The step of obtaining the measured concentration of the tracer at the water outlet pipe of the coal mine underground reservoir comprises the following steps:

And measuring the measured concentration of the tracer at the water outlet pipe according to an ion electrode method, wherein the tracer comprises potassium iodide.

8. The method according to any one of claims 1 to 7, wherein,

The water environment characteristics include at least one of: the water chemistry type, the oxidation environment, the PH and the temperature of the coal mine underground reservoir;

the rock physicochemical properties include at least one of: mineral type, element content, specific surface area, and porosity.
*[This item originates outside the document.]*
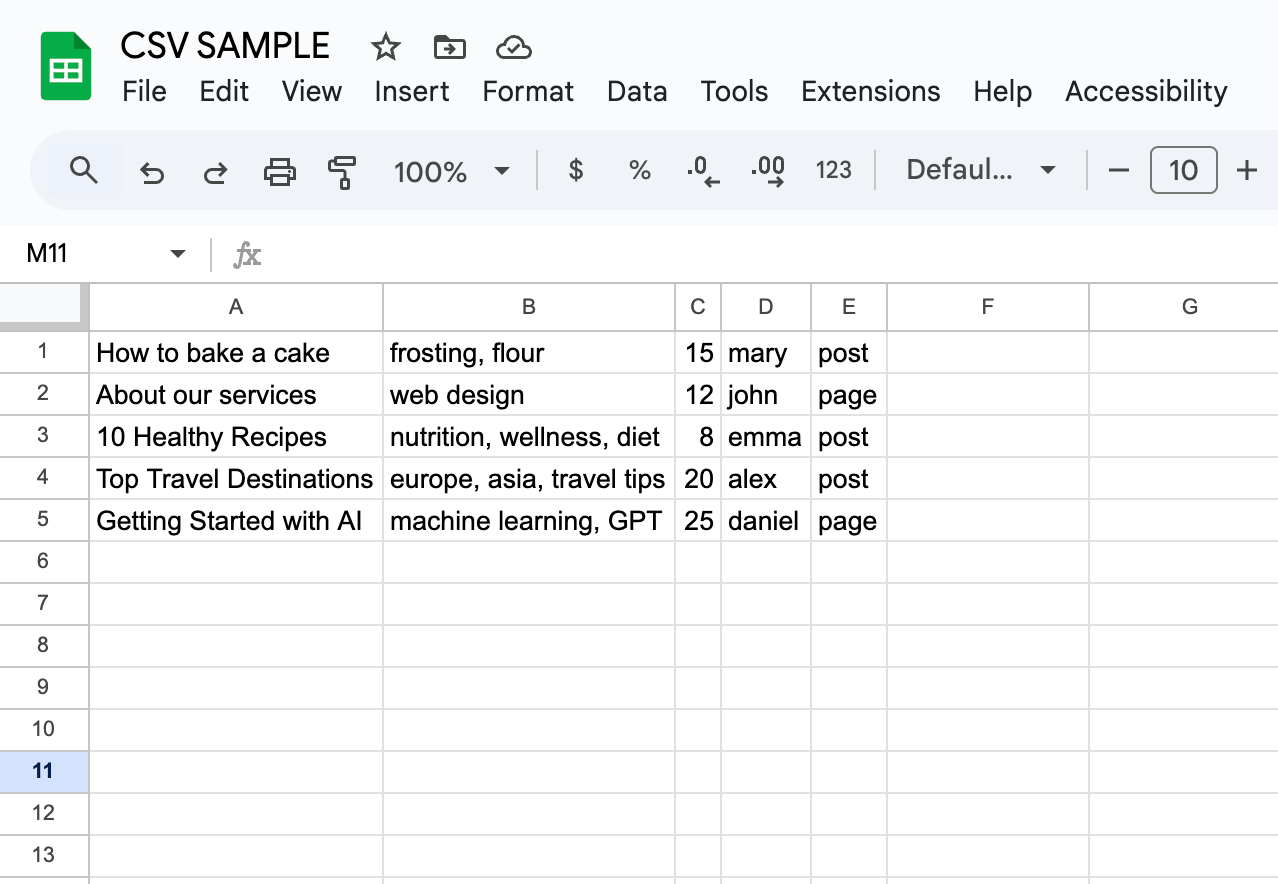View cloud save status icon
Image resolution: width=1278 pixels, height=884 pixels.
click(513, 47)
9. The utility model provides a colliery underground reservoir hydraulic power dwell time's testing arrangement which characterized in that includes:

The first acquisition module is used for acquiring the water environment characteristics and the rock physicochemical properties of the coal mine underground reservoir;

the processing module is used for selecting a tracer according to the water environment characteristics and the physicochemical properties of the rock and determining the initial concentration of the tracer;

the second acquisition module is used for acquiring the measured concentration of the tracer at the water outlet pipe of the coal mine underground reservoir after the tracer is thrown into the water inlet pipe of the coal mine underground reservoir according to the initial concentration;

And the prediction module is used for predicting the hydraulic retention time according to the measured concentration of the tracer.

10. An electronic device, comprising:

At least one processor; and

A memory communicatively coupled to the at least one processor; wherein,

The memory stores instructions executable by the at least one processor to enable the at least one processor to perform the method of any one of claims 1-8.